### What to do
a. Summarize the book description in two sentences.
b. Reproduce the book description from "Adjusting the Lens presents" up to and including "project of reclamation.".
c. Render this sentence from the book description in Spanish: "This collection is a model of trans-cultural scholarly cooperation."

Adjusting the Lens
Indigenous Activism, Colonial Legacies, and Photographic Heritage
Adjusting the Lens explores the role of photography in contemporary renegotiations of the past and in Indigenous art activism. In moving and powerful case studies, contributors analyze photographic practices and heritage related to Indigenous communities in Canada, Australia, Greenland, Norway, Sweden, Finland, and the United States. In the process, they call attention to how Indigenous people are using old photographs in new ways to empower themselves, revitalize community identity, and decolonize the colonial record.
Adjusting the Lens presents original research in this emerging field in Indigenous photography studies, juxtaposing the historical and the contemporary across a range of geographically and culturally distinctive contexts. The transnational perspective of this exciting collection challenges old ways of thinking and meaningfully advances the crucially important project of reclamation.
Students and scholars of visual culture, Indigenous studies, anthropology, art history, and museum and media studies will find this work both beautiful and useful. It will also appeal to Indigenous cultural heritage professionals, and to museum and archive professionals interested in decolonizing practices.
Perfectly timed and enormously significant, Adjusting the Lens illuminates the ways Indigenous art activists use photographs to challenge, realign, and renegotiate past histories...This book moves Indigenous art activism off the pages of Facebook and into the contemporary global art and cultural studies arena.
It is the mark of good scholarship to challenge readers to pause and think deeply about the positions they hold and to engage in alternative ways of thinking and understanding. This powerful book does just that.
Adjusting the Lens is a cutting-edge and timely study of Indigenous photography, and is a pleasure to read from beginning to end. Everyone interested in the use and circulation of Indigenous images, along with contemporary engagements with photographic collections by descendant communities, will find this groundbreaking and powerful collection incredibly useful.
This collection is a model of trans-cultural scholarly cooperation. It advances the debate in serious, not just feel-good or conciliatory, ways.

### Dataset extract
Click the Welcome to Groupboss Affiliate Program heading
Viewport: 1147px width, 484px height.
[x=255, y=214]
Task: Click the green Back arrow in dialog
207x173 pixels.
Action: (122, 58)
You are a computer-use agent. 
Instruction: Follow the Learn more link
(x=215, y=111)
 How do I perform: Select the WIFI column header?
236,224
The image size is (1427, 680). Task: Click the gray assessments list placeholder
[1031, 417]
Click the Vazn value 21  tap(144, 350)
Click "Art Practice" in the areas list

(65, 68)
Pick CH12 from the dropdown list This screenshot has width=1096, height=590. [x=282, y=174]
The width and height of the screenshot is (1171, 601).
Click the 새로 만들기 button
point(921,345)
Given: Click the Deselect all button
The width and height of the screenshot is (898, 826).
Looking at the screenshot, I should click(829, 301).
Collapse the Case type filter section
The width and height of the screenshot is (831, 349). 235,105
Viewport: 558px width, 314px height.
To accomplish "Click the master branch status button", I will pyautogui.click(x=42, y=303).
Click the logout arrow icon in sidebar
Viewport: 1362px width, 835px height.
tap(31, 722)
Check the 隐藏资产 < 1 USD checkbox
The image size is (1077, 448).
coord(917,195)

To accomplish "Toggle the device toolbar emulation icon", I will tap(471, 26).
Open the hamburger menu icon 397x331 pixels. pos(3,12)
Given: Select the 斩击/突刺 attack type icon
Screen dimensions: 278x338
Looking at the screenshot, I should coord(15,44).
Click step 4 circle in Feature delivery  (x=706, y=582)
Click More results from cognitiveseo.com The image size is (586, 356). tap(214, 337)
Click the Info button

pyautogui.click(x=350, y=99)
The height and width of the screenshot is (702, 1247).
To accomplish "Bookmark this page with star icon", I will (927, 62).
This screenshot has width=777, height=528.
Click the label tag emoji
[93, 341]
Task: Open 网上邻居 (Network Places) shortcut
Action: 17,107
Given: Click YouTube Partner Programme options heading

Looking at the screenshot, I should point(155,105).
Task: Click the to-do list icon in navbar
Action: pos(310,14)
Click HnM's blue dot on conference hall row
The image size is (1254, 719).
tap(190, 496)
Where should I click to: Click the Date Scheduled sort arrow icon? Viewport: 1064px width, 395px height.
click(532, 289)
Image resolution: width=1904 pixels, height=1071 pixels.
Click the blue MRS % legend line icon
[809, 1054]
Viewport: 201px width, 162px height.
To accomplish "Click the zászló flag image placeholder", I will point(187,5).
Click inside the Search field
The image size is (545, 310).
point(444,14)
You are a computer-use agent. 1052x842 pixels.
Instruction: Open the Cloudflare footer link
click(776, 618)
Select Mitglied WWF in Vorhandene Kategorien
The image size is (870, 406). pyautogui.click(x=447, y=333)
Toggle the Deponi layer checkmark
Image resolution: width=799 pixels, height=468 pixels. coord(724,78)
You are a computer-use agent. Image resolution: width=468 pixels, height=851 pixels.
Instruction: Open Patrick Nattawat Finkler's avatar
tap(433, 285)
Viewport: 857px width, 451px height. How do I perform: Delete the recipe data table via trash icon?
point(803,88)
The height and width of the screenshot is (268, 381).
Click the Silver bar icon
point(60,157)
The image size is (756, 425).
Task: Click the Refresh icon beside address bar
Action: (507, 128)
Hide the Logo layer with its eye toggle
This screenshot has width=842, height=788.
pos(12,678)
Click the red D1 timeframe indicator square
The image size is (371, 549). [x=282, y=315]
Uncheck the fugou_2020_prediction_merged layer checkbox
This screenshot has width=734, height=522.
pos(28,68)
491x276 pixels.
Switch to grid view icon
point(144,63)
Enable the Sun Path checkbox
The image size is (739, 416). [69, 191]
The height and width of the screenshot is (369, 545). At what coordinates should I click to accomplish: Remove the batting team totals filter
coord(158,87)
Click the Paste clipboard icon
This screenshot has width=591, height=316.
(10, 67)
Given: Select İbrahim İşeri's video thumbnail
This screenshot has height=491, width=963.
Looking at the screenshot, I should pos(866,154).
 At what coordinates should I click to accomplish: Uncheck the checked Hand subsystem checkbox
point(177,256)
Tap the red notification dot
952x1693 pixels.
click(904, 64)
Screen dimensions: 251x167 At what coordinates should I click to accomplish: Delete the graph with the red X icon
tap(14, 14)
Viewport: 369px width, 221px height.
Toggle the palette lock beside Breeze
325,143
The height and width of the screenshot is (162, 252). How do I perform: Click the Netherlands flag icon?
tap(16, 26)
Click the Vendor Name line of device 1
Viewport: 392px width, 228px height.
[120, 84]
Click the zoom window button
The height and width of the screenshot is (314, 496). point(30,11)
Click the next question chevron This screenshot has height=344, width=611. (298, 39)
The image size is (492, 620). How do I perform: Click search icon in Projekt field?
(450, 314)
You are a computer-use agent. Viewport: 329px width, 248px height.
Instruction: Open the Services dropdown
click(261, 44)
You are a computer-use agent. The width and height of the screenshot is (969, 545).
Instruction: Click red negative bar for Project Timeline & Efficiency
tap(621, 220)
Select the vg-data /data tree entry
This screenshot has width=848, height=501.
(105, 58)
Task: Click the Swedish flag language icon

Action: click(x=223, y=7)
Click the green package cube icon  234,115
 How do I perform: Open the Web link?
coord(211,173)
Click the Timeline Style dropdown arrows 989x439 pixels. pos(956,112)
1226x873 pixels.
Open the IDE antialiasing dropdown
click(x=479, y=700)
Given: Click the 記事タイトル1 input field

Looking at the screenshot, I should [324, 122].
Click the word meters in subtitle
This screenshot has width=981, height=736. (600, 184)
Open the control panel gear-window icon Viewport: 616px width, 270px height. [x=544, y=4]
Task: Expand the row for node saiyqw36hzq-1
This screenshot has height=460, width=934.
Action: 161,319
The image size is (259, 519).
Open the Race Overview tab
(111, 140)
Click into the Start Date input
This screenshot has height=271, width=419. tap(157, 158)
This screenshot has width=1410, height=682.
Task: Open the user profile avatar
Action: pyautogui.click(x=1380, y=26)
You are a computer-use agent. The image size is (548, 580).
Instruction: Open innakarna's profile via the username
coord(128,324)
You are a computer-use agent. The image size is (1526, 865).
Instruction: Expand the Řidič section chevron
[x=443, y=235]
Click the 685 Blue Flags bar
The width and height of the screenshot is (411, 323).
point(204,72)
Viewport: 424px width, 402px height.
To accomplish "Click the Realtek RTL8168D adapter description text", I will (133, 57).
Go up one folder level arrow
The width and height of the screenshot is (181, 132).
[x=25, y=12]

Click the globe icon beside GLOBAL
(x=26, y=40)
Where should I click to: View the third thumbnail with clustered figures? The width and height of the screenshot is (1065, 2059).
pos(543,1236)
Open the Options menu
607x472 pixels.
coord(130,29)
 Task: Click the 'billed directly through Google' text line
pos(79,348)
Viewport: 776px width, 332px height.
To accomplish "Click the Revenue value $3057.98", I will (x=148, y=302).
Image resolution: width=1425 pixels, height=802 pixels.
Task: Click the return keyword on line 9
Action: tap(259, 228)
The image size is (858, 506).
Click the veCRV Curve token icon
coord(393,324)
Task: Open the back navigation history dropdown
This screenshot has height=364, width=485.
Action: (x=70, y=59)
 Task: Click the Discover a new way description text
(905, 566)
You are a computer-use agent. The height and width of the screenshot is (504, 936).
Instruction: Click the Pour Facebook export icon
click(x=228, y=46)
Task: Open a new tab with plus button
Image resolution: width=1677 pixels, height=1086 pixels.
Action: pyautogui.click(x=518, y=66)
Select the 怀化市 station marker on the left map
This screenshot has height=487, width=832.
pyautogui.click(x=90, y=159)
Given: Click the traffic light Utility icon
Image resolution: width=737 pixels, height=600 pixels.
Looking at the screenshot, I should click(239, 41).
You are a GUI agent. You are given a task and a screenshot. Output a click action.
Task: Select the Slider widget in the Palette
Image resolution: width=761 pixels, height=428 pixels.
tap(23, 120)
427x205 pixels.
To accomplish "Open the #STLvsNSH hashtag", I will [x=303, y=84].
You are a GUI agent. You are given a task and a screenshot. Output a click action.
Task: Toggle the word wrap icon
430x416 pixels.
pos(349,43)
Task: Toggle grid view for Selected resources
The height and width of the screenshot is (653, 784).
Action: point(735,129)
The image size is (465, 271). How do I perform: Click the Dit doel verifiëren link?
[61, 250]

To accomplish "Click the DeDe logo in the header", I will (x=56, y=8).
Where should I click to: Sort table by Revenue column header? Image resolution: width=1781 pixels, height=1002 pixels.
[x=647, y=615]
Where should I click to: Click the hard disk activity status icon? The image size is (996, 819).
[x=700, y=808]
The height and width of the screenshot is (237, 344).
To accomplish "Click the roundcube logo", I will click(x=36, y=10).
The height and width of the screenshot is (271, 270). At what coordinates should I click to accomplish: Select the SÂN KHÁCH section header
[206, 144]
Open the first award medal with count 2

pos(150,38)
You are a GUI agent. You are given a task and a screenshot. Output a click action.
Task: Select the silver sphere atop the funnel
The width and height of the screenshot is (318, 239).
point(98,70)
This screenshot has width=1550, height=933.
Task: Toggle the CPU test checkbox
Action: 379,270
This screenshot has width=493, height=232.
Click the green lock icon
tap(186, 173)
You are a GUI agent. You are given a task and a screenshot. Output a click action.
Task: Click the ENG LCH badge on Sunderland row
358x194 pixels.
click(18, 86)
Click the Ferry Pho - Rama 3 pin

### The solutions
a. Adjusting the Lens is a collection of case studies that explores photography's role in renegotiating the past and in Indigenous art activism, covering Indigenous communities in Canada, Australia, Greenland, Norway, Sweden, Finland, and the United States. Its contributors show how Indigenous people use old photographs in new ways to empower themselves, revitalize community identity, and decolonize the colonial record, and the book is aimed at students, scholars, and heritage, museum, and archive professionals.

b.
Adjusting the Lens presents original research in this emerging field in Indigenous photography studies, juxtaposing the historical and the contemporary across a range of geographically and culturally distinctive contexts. The transnational perspective of this exciting collection challenges old ways of thinking and meaningfully advances the crucially important project of reclamation.

c. Esta colección es un modelo de cooperación académica transcultural.